§ FRAGMENT ŹRÓDŁA:
================
W modlitwach często powtarzamy „zstąpił do piekieł”. Czy rozumiemy co oznaczają te słowa? „Jezus doświadczył śmierci jak wszyscy ludzie i Jego dusza dołączyła do nich w krainie umarłych. Jezus zstąpił tam jednak jako Zbawiciel, ogłaszając dobrą nowinę uwięzionym duchom” (632).
Tak wynika z pierwszego listu św. Piotra: „W nim poszedł głosić zbawienie nawet duchom zamkniętym w więzieniu” (3,19).
„Krainę zmarłych, do której zstąpił Chrystus po śmierci, Pismo Święte nazywa piekłem, Szeolem lub Hadesem, ponieważ ci, którzy tam się znajdują, są pozbawieni oglądania Boga” (Katechizm, 633). Oczekiwanie na Odkupiciela to ich właściwy stan. Jezus Chrystus zstępując w rzeczywistość świata zmarłych, wyzwolił dusze sprawiedliwych, które oczekiwały zbawienia.
Zstąpienie do piekieł jest ostateczną fazą zbawczego dzieła Chrystusa. Zbawienie, którego dokonał Chrystus jest ponadczasowe i obejmuje wszystkich ludzi bez wyjątku. „Chrystus zstąpił więc do otchłani śmierci, aby umarli usłyszeli głos Syna Bożego, i ci, którzy usłyszą, żyli” (J 5, 25) (…)
Symbol wiary głosi, że Jezus rzeczywiście umarł i przez swoją śmierć dla nas zwyciężył śmierć i diabła, „który dzierżył władzę nad śmiercią” (Hbr 2,14). Zmarły Chrystus w swojej duszy zjednoczonej z Jego Boską Osobą zstąpił do krainy zmarłych. Otworzył On bramy nieba sprawiedliwym, którzy Go poprzedzili” (Katechizm, 635, 636, 637).
================
§ SEGMENT DANYCH:
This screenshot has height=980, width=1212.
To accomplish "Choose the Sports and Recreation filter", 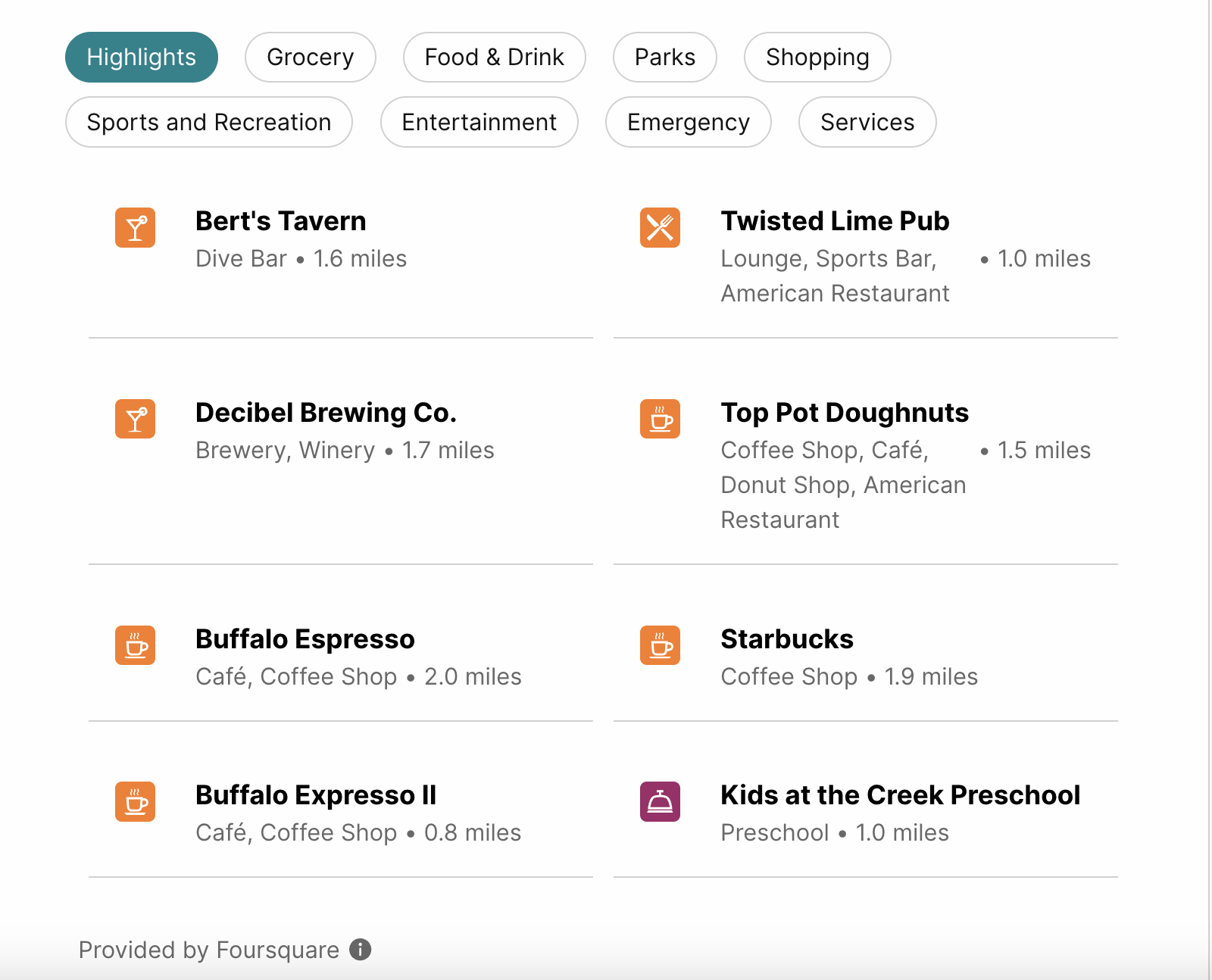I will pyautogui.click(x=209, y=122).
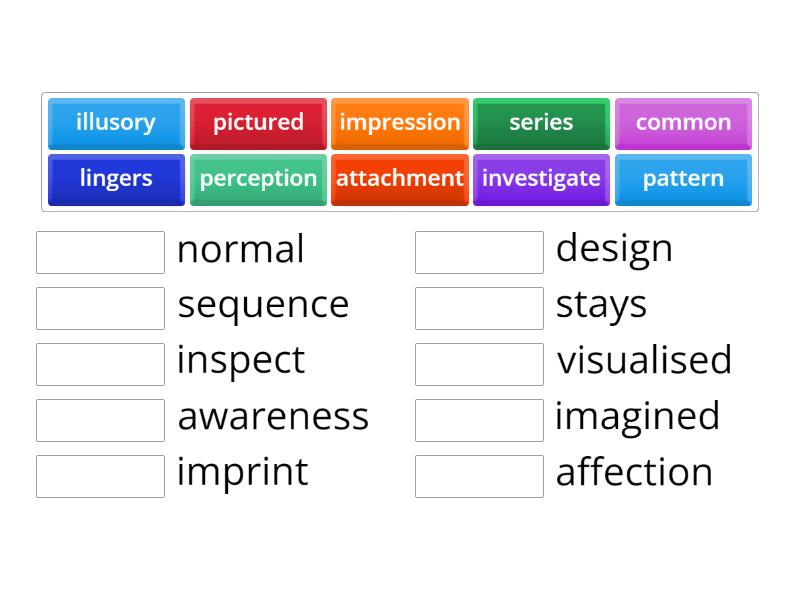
================
§ ZADANIA DO WYKONANIA:
[A] Jakimi trzema nazwami według tekstu o zstąpieniu Chrystusa do piekieł Pismo Święte określa krainę zmarłych?
[B] Dopisz dalszy ciąg tekstu o zstąpieniu Chrystusa do piekieł, zaczynając po jego ostatnim zdaniu.

§ ODPOWIEDZI:
[A] Piekłem, Szeolem lub Hadesem.

[B]
Trzeba tutaj podkreślić, że w tym artykule wiary przez słowo „piekło” nie należy rozumieć stanu wiecznego potępienia tych ludzi, którzy definitywnie Boga odrzucili. Chodzi tu natomiast o rzeczywistość wyrażoną przez hebrajskie słowo szeol, które zostało niezręcznie przetłumaczone przez „piekło”.
Szeol oznacza stan pośmiertny. Jest to stan ludzi oczekujących zbawienia. Tu dochodzimy do następnej tajemnicy, o której też niewiele możemy powiedzieć. Co to właściwie jest śmierć? Co się dzieje, gdy człowiek umiera? Nikt tego naprawdę nie wie, gdyż nikt z żyjących śmierci nie doświadczył. Możemy jedynie zrozumieć trochę, czym naprawdę jest śmierć na podstawie tego, co Jezus przeżył w Ogrójcu i na krzyżu, a co wyraził w okrzyku: „Boże mój, Boże mój, czemuś Mnie opuścił?” (Mk 15, 34).
Na tym ostatecznie polegała istota uczestnictwa Chrystusa w losie człowieka podlegającego śmierci. Największym cierpieniem w Jego męce była niezgłębiona samotność, zupełne opuszczenie. I to jest stan człowieka w chwili śmierci. Człowiek w głębi swego ja jest zupełnie samotny. Tymczasem wiemy dobrze, że człowiek nie może być sam, człowiek potrzebuje być wespół. Stąd określa się samotność jako krainę lęku.
Spróbujmy to lepiej zrozumieć na przykładzie bojącego się dziecka. Gdy dziecko jest samo w ciemności, bardzo lęka się nie czegoś konkretnego, ale lęka się samego siebie. Bo jeśli dziecko boi się czegoś, np. psa, to można ten lęk opanować, wiążąc psa na łańcuchu albo zamykając w klatce, i dziecko przestaje się bać. Gdy jednak jest to lęk przed samotnością, lęk, którego nie da się określić, wtedy wszelkie racjonalne tłumaczenie nie pomaga. Możemy mówić, że nic mu nie grozi, że może czuć się bezpiecznie, lęk jednak nie ustaje.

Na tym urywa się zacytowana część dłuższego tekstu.